14 de marzo de 2025
Antonio Ortega Rivera, ingeniero de aplicaciones
Choosing a Service Format That Actually Fits
Un repaso a las decisiones prácticas que aparecen cuando una planta necesita mover piezas entre estaciones y el formato de servicio pesa tanto como el equipo.
Cuando una fábrica nos pide una banda transportadora, casi nunca llega con una especificación cerrada. Llega con un problema: la línea de ensamblaje se atora en la transferencia entre dos estaciones, o el almacén logístico necesita acumular tarimas sin que el operador las empuje a mano. En ese punto, la primera decisión no es el motor ni el ancho de banda, sino qué formato de servicio conviene: suministro de componentes sueltos, montaje en sitio o una línea completa integrada con estructura de aluminio y rodillos de carga.
Cada formato tiene un costo oculto distinto. Comprar rodillos y perfiles por separado abarata la factura inicial, pero traslada al personal de mantenimiento el cálculo de la tensión de la cadena, el alineado de los ejes y la selección del motorreductor. En líneas de ensamblaje con ritmo constante, ese trabajo se paga con paros no programados durante las primeras semanas. La alternativa es que el fabricante entregue el tramo armado y probado, con la velocidad y la capacidad de carga ya verificadas en banco.
Hay un tercer camino que suele pasarse por alto: el servicio por etapas. Se instala primero el tramo crítico, se opera un mes con carga real y después se añaden las curvas de transferencia y las mesas de acumulación. Funciona bien en naves donde la distribución cambia o donde el producto todavía no está definido del todo. El riesgo es que la estructura de aluminio quede sobredimensionada para la primera fase y se vuelva incómoda cuando la línea crezca hacia un lado que no estaba previsto.
Antes de decidir, conviene tener a mano tres datos: el peso por metro lineal que va a circular, la frecuencia de arranque y parada del motor de tracción, y el tipo de mantenimiento que la planta puede sostener. Con eso, el formato deja de ser una preferencia comercial y se vuelve una consecuencia técnica. Si el mantenimiento es externo y esporádico, un sistema sellado contra polvo y con lubricación de largo intervalo ahorra más que cualquier descuento en el equipo.

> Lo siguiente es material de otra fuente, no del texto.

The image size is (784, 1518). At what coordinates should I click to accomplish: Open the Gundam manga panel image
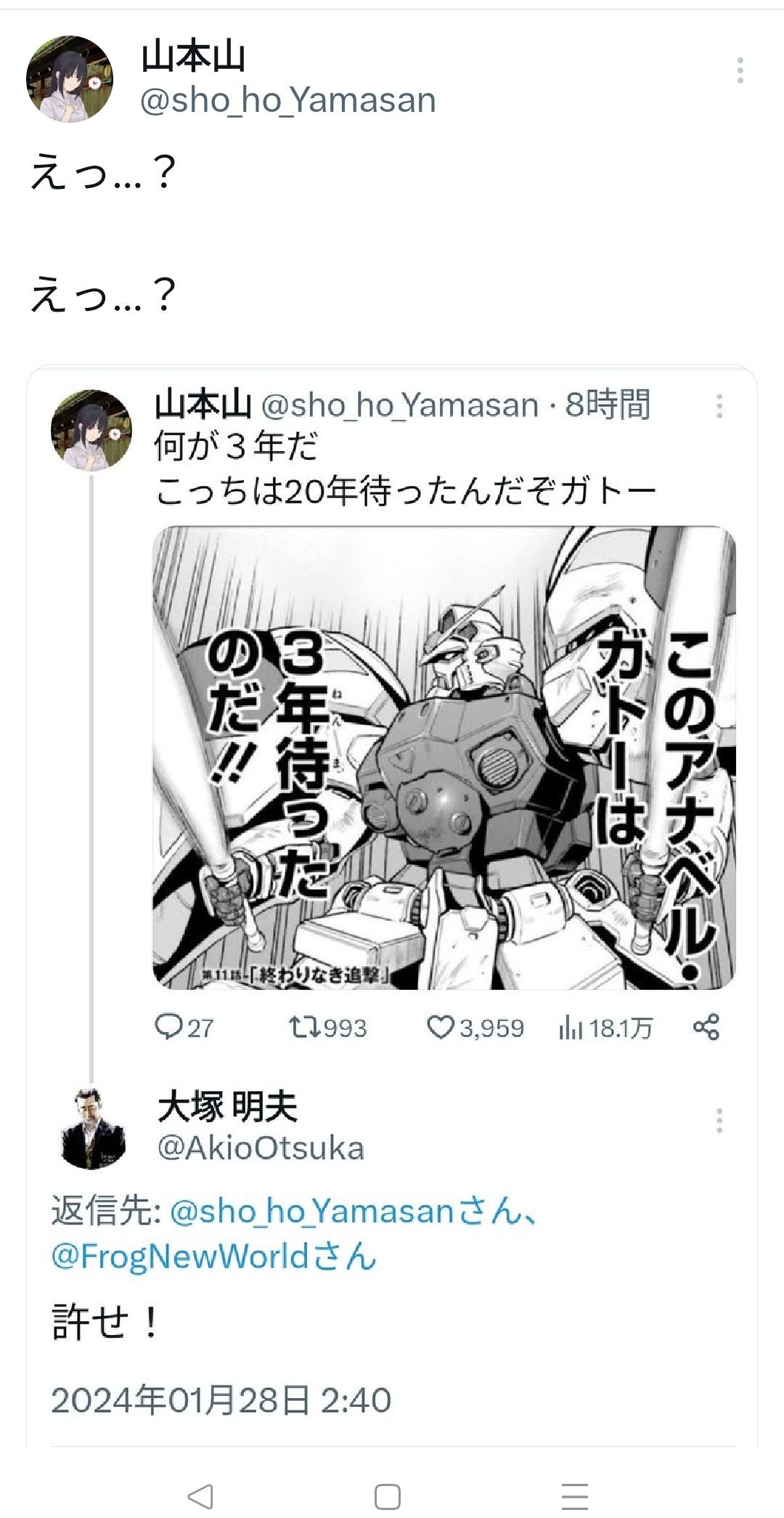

En la práctica, la mayoría de las plantas mexicanas que atendemos termina en un formato mixto: componentes normalizados para los tramos rectos y servicio de integración para las zonas donde el producto cambia de orientación. No es el más barato ni el más rápido, pero es el que menos sorpresas da cuando la línea lleva seis meses operando a tres turnos.